Regis retrieved his little mace and took aim. He whistled down to the half-ogre as he let fly, timing it perfectly so that the brute looked up just in time to catch the falling weapon right in the face. There came a sharp report, like metal hitting stone, and the half-ogre stood there for a long while, staring up at Regis.
The halfling sucked in his breath, hardly believing that the mace, falling from thirty feet, hadn't done more damage.
But it had. The brute went down hard and didn't get up.
A shiver coursed up Regis's little spine, and he paused long enough to consider his actions in this battle, to consider that he had gotten involved at all when he really didn't have to. The halfling tried very hard not to look at things that way, tried to remind himself repeatedly that he had acted in accordance with the tenets of his group of friends, his dear, trusted companions, who would risk their lives without a second thought to help those in dire need.
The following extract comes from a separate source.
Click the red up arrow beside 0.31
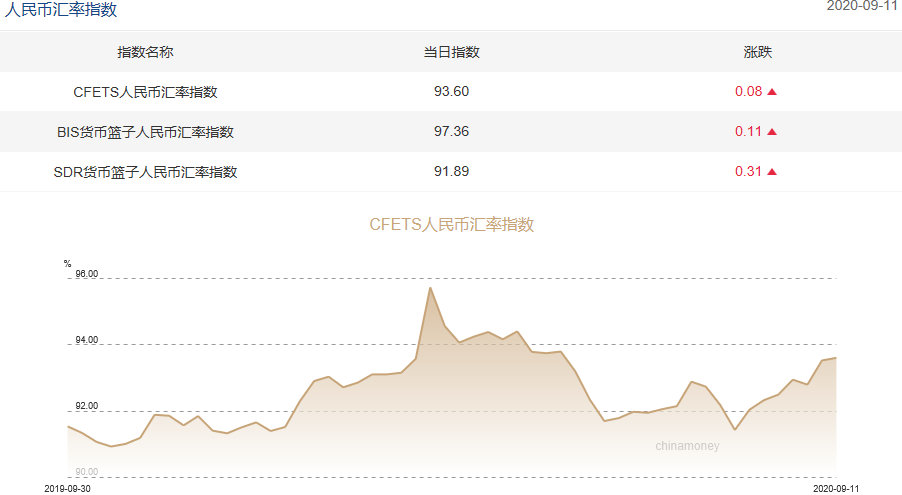[772, 172]
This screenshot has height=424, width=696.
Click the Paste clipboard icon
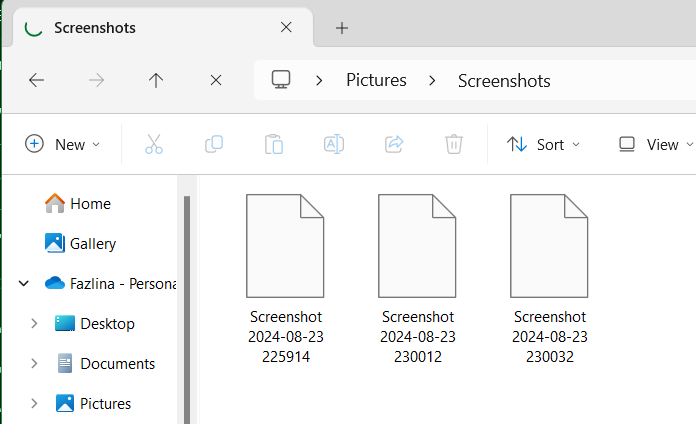pyautogui.click(x=273, y=144)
Not for the first time, and not for the last, Regis wondered if he would be better off finding a new group of friends.
* * * * * * * * * * * * * *
Drizzt could only guess from which direction the ogre's mighty swing would come, and he understood that if he guessed wrong, he'd be leaping right into the oncoming blow. In the split second he had to react, it all sorted out, his warrior instincts replaying the ogre's fighting style, telling him clearly that the ogre had initiated every attack with a right-to-left strike.
So Drizzt went left, his magical anklets speeding his feet into a desperate run.
And the club swatted in behind him, clipping him as he turned and leaped, launching him into a long, twisting tumble. The snow padded his fall, but when he came up he found that he was only holding one scimitar. His right arm had gone completely numb and his shoulder and side were exploding with pain. The drow glanced down and winced. His shoulder had clearly been dislocated, pushed back from its normal position.